A YEAR IN MUSIC: JOHN MAYALL - A Sense of Place (1990)

A YEAR IN MUSIC: 1990
Review by: Roland Bruynesteyn


John Mayall is most famous for picking great musicians, including more than half of Cream and Fleetwood Mac, as members of his Bluesbreakers, that would go on to have successful solo careers. But he’s a competent singer (somewhat nasally sounding however) and a good blues pianist and harmonica player himself as well. And he is a decent composer and arranger and he has a great talent for picking songs to cover. What’s not to like? During the early nineties he had a sort of renaissance, like many of the 60’s greats and this one sort of started it commercially. The next three albums for the Silvertone label would expand on this. This latest incarnation of the Bluesbreakers consisted of Coco Montoya on guitar, Freebo on bass (only on 3 out of 11 songs however, on 8 tracks the bass is played by ‘additional musician’ Bobbie Haynes) and Joe Yuele on drums, with Sonny Landreth guesting on slide.

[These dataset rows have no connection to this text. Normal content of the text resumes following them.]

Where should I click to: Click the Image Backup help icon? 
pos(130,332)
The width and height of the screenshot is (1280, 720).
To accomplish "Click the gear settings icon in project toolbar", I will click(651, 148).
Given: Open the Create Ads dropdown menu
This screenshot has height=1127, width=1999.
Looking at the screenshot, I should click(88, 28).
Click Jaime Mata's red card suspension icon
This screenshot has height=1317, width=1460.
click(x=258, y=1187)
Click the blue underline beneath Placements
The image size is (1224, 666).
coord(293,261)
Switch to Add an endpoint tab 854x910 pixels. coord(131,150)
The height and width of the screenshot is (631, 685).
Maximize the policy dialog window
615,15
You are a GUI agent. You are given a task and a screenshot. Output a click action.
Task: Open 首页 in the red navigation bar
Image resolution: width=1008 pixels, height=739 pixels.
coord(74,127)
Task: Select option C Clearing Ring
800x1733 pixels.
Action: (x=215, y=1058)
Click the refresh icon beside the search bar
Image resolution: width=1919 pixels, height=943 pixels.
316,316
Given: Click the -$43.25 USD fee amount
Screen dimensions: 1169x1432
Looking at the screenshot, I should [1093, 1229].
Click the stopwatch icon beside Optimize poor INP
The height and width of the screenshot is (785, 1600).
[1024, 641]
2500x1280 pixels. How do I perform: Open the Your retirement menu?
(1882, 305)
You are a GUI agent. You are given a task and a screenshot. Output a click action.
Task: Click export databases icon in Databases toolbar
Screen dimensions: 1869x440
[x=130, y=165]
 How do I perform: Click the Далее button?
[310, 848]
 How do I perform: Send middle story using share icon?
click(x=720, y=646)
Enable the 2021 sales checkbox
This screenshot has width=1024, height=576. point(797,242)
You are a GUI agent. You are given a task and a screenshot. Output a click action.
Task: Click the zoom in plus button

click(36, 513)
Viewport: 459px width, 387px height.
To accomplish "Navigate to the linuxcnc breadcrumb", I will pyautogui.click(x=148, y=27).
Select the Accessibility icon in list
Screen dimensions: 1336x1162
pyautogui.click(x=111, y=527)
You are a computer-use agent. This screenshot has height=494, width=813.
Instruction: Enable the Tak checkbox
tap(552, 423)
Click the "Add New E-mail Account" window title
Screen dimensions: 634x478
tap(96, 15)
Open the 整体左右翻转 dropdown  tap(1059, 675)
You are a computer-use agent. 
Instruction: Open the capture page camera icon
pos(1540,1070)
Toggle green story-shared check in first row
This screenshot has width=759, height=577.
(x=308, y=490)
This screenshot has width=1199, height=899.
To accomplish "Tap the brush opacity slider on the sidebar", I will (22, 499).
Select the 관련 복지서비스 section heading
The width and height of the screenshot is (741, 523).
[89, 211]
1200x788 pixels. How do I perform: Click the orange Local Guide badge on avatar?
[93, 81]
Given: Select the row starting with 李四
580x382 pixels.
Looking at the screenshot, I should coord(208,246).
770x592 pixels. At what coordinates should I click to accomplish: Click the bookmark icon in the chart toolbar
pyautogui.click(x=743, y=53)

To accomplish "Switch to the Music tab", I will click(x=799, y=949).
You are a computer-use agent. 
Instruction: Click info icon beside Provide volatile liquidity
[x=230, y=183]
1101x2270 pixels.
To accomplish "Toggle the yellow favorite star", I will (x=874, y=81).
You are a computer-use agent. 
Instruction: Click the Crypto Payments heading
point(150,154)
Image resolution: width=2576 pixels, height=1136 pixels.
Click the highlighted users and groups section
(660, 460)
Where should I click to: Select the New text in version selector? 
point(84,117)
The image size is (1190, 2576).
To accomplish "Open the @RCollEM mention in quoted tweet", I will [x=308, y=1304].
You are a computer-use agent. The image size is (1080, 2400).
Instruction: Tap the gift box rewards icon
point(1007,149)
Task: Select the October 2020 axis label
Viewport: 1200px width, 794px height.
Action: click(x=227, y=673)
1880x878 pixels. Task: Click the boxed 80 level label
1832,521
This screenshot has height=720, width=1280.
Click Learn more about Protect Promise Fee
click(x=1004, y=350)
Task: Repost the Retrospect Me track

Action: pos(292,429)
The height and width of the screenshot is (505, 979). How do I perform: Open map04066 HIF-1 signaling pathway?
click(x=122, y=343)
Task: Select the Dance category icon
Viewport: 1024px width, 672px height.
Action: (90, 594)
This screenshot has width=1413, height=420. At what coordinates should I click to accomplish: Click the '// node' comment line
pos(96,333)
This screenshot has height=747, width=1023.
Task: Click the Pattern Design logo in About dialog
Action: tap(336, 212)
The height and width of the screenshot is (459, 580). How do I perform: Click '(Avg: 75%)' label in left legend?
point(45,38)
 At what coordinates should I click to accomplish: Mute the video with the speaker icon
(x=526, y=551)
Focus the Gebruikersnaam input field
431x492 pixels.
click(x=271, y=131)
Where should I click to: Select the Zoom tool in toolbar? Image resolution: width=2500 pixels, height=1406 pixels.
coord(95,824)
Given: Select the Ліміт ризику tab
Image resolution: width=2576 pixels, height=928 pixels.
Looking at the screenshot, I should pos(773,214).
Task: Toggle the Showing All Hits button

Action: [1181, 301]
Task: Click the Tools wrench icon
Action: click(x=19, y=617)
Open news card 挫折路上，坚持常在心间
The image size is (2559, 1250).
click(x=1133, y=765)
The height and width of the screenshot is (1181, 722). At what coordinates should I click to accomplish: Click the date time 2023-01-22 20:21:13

It all comes together nicely on Sensitive kind (J.J. Cale cover), where Coco and Sonny play together great, with Sonny’s slide sounding like a dobro some of the time. John should have played acoustic piano, but it’s OK as it is. Let’s work together is better known as Let’s stick together, and here it gets a duo treatment: just John singing, playing piano and blowing that harmonica, with Sonny providing tasteful slide accompaniment.

In a way this is generic blues, with blues being a rather generic genre of itself already. Do not look for innovation here. But everything is not just performed professionally, they play enthusiastically, with gusto. And the variety of styles is quite nice.